Find the lines in the records below that contain "agent", and report each of them.

START DATASET ENTRIES

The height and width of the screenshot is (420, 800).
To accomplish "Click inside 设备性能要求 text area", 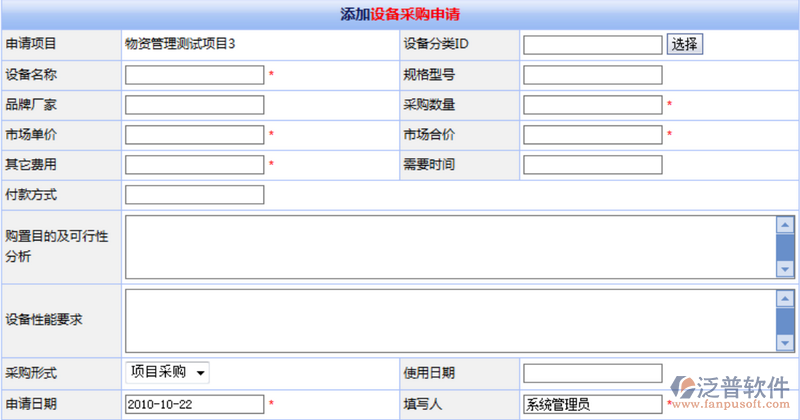I will [450, 319].
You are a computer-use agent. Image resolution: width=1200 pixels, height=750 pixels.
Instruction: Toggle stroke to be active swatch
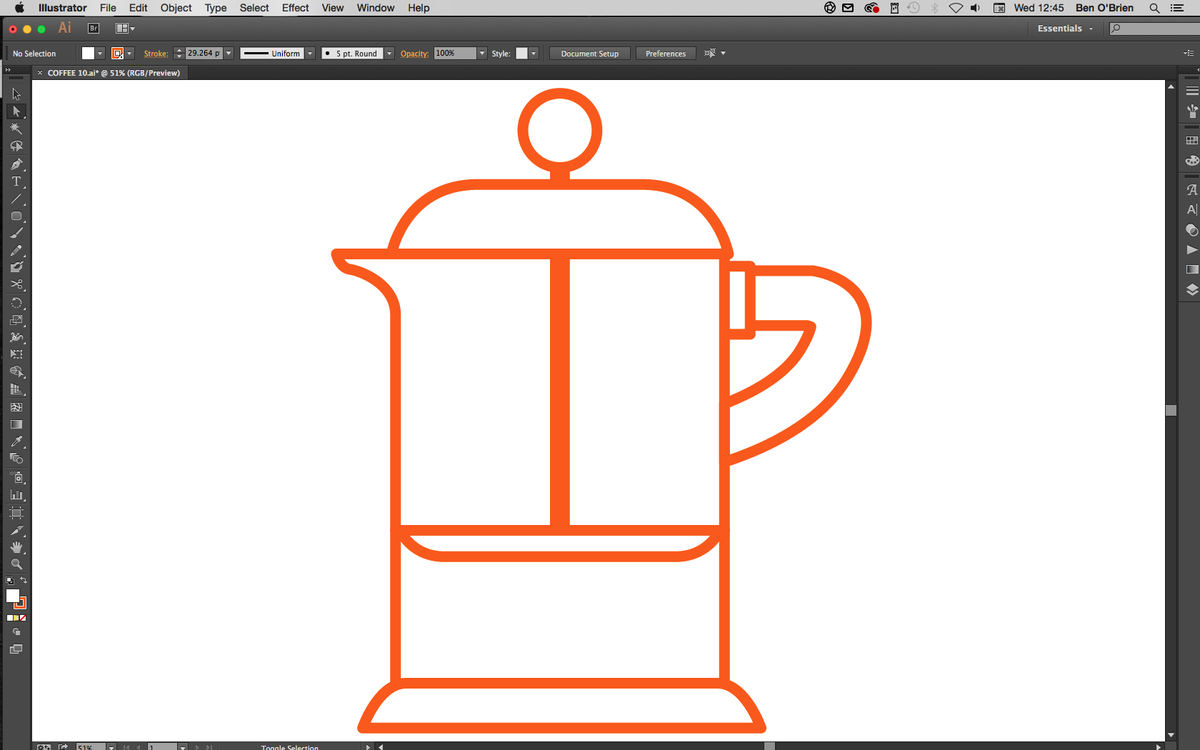[x=20, y=604]
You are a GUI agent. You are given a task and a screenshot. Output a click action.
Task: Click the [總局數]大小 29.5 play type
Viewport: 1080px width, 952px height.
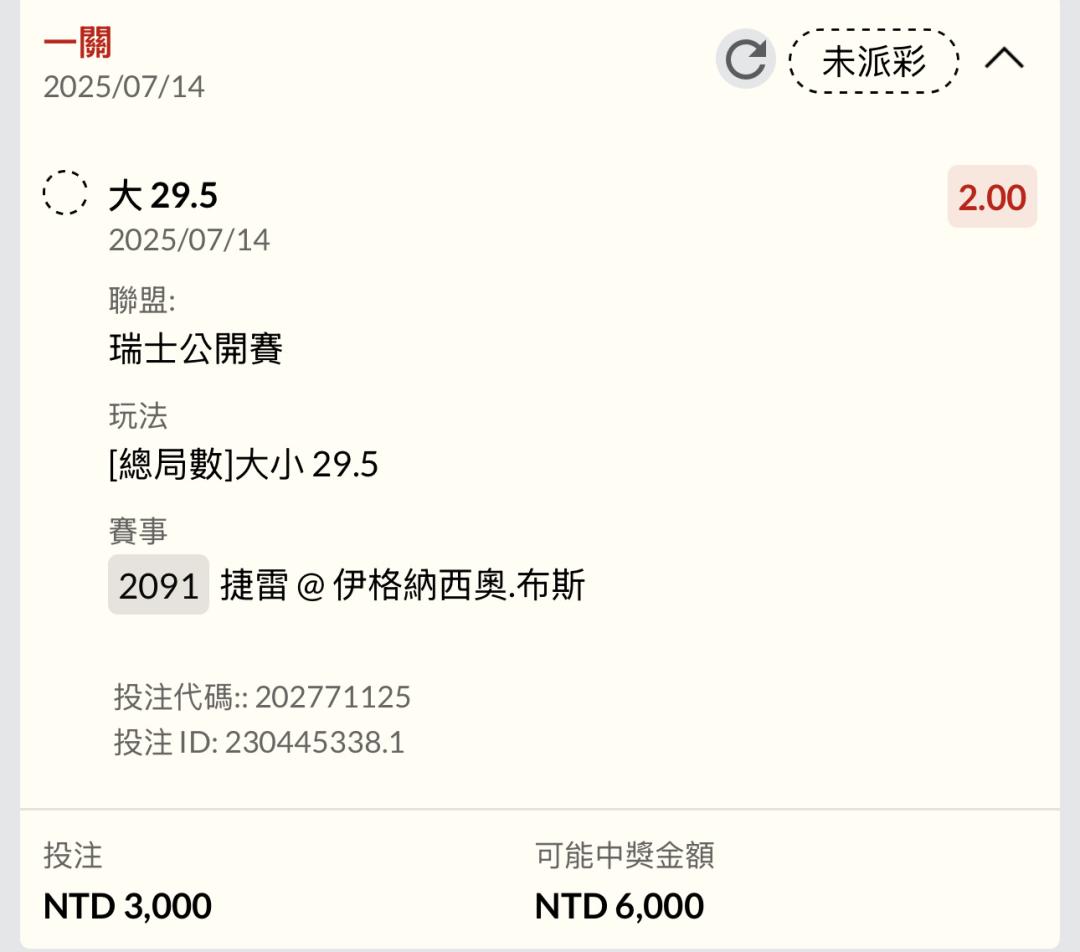243,464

END DATASET ENTRIES

RESPONSE AREA —
You are a computer-use agent. Image resolution: width=1200 pixels, height=750 pixels.
You are a GUI agent. You are given a task and a screenshot. Output a click action.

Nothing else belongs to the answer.